# ページ抜粋

はじめに
先日
2020年6月25日結果発表のFRB銀行ストレステストの追加手法
で言及したFRBのストレステストの結果が発表された。自分が所有しているシティグループ(C)とJPモルガン・チェース(JPM)の個別の情報は別途確認するとして、まずはFRBが大手銀行に指示した内容についてまとめておくことにする。
ストレステスト結果に関する発表
以下は米連邦準備理事会(FRB)のサイトからの引用・抜粋。
- The Federal Reserve Board on Thursday released the results of its stress tests for 2020 and additional sensitivity analyses that the Board conducted in light of the coronavirus event.
連邦準備理事会は木曜日、2020年のストレステストの結果と、理事会がコロナウイルスイベントに照らして実施した追加のsensitivity analysesを発表しました。 - “The banking system has been a source of strength during this crisis,” Vice Chair Randal K. Quarles said, “and the results of our sensitivity analyses show that our banks can remain strong in the face of even the harshest shocks.”
「この危機の間、銀行システムは強さの源でした」と副議長のRandal K. Quarles氏は述べ、「私たちのsensitivity analysesの結果は銀行が最も厳しいショックに直面しても強いままであり続けることができることを示します。」
と述べているのだが、続いて冒頭に上げた追加のテスト(sensitivity analyses)の結果を以下の様に述べている。

# データ
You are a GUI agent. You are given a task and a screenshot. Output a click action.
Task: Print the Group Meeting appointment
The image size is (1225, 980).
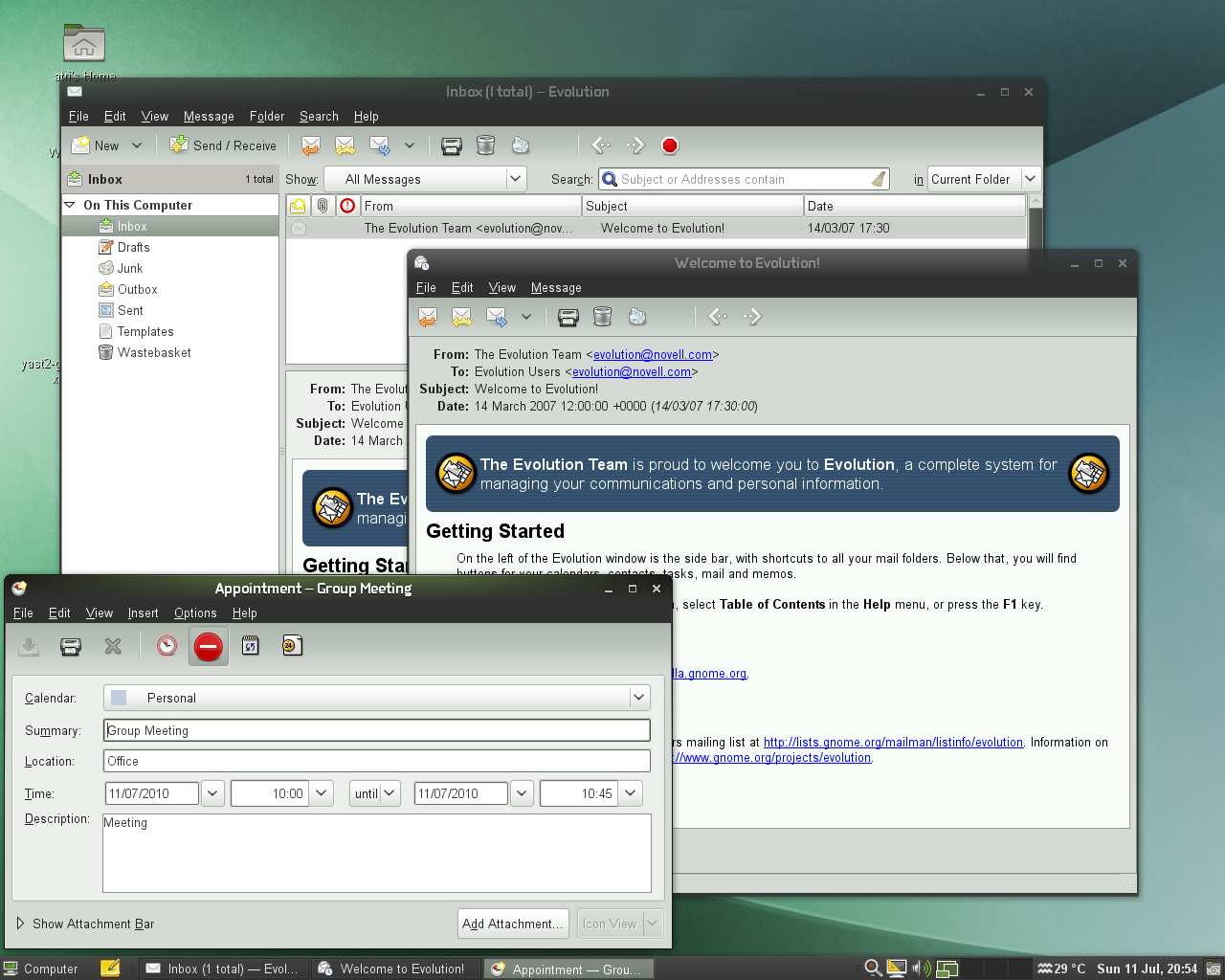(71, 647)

# 課題
FRBのストレステストについての記事から、「ストレステスト結果に関する発表」を含むところで始め、「the coronavirus event.」で終わる部分を一字一句そのまま引用せよ。 資料は参照しなくてよい。

# 出力結果
ストレステスト結果に関する発表
以下は米連邦準備理事会(FRB)のサイトからの引用・抜粋。
- The Federal Reserve Board on Thursday released the results of its stress tests for 2020 and additional sensitivity analyses that the Board conducted in light of the coronavirus event.